Anyway, to answer the questions posed by Dr. Edwards:

 

1) No.  I do not think that the silent era represented the Golden Age, nor do I think there are other eras that are more Golden than others.  I think it is possible for there to be multiple Golden Eras for any medium.  With the silent era, there were a lot of gags that were innovated during this time which most likely influenced future comedic movies and television shows.  Lucille Ball said that she actually spent time with Buster Keaton who taught her how to properly execute physical stunts and gags.  While Lucy's brand of comedy was definitely influenced by Keaton, she also put her own stamp on her stunts and in turn, developed her own brand of comedy.  Later, in the 1970s, Mary Tyler Moore, undoubtedly influenced by her predecessors like Lucille Ball and Nanette Fabray, found her niche in the comedy world and developed her own shtick.  This level of influence would continue through future generations.  I don't think that the Silent Era is necessarily the "Golden Age" (which implies to me that it was the apex of film comedy), I just think it was a pioneer and that every era since then has evolved from what Chaplin, Keaton, Lloyd, et. al., first put on our screens a century ago. 

 

2) I also disagree that visual gags have disappeared since sound entered the film scene in 1927.  While silent movies definitely did rely heavily on visual gags (as obviously that would be the main way to tell a story), I think this trend continued into sound films and later into television.  To use Lucille Ball as an example again, much of her comedy relies on visual gags.  While she had the advantage of utilizing sound in her brand of comedy, much of the humor of the show involves her visual stunts and her facial reactions.  Desi Arnaz, hands down, has some of the funniest facial expressions in television history.  Later, other comedians, like Steve Martin, used visual humor in addition to telling jokes.  Laugh-In also utilized a combination of visual stunts and the jokes that were told.

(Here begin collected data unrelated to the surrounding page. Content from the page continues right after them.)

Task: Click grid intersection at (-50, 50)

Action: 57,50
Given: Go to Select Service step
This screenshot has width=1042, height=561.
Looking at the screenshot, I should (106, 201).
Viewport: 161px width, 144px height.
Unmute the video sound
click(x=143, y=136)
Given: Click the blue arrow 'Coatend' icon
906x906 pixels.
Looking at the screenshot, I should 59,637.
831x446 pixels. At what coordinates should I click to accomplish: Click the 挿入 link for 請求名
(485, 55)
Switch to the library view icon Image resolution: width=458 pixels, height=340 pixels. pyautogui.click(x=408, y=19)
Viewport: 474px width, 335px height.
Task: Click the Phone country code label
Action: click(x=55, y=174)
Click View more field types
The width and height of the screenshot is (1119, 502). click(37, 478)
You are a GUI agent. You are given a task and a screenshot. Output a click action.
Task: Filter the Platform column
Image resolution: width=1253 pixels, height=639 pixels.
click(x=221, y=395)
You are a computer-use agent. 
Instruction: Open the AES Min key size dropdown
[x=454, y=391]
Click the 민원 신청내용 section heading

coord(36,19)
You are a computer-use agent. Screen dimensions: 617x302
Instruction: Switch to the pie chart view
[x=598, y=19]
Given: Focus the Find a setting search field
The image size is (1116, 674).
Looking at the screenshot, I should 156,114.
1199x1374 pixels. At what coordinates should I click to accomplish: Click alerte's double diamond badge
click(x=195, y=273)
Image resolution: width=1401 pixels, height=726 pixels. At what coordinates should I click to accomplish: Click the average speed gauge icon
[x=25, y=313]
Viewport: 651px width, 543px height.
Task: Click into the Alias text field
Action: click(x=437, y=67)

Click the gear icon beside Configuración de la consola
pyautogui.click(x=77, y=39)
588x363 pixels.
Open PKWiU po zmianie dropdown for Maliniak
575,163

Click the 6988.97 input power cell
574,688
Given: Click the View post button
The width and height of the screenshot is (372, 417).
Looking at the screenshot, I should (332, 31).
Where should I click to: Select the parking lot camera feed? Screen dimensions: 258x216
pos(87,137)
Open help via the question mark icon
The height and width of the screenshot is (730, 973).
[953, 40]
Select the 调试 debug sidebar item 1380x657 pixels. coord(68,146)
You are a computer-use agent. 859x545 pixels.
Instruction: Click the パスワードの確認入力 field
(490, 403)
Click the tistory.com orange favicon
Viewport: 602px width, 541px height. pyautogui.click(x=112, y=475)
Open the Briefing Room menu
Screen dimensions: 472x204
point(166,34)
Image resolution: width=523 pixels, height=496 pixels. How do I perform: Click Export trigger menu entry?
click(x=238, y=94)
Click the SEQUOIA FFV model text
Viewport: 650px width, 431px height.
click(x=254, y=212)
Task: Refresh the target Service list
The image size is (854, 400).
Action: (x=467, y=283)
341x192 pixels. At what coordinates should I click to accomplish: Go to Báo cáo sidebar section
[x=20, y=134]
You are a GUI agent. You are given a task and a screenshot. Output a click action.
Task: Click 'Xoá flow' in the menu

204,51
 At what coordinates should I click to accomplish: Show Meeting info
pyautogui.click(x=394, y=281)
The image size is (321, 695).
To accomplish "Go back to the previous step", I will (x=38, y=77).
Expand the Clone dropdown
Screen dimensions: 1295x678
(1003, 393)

If anything, the addition of sound in the latter part of the 1920s allowed comedians to add another layer of humor to their visual stunts.  If they can follow up a pratfall with a snarky quip or a sound, then it can enhance the humor.  

 

3) I think that documentaries, compilations, essays, etc. can only bring more understanding and exposure to the world of silent film.  Back in the 1910s and 1920s, studios weren't concerned with trying to preserve their films for future generations.  People like Mack Sennett were just concerned with finishing film A while they quickly slapped together film B for production in the next week.  More films = more money.  Many of the silent films are considered "lost."  This is due to film disintegration, fires, and purposeful destruction of negatives by the studios trying to clear out room in their vault.  Once talkies rolled around and became popular, silent films were seen as passe.  Nobody thought that anyone would be interested in them.  When documentary filmmakers find these lost films, or old footage of silent movie production, or whatever, it can be a very interesting insight into the early days of Hollywood film production.  Silent film production is unlike any other type of filmmaking.  Not only does everything seem to have been done "on the cheap," but everything seems very primitive looking--even in comparison to films made in the late 1930s.  Even if someone is not a fan of silent film (they are an acquired taste), there is always room for knowledge and there is always something that can be learned and appreciated in a documentary.  At the very least, perhaps a documentary or compilation film or what not, can re-vitalize interest in a particular subject.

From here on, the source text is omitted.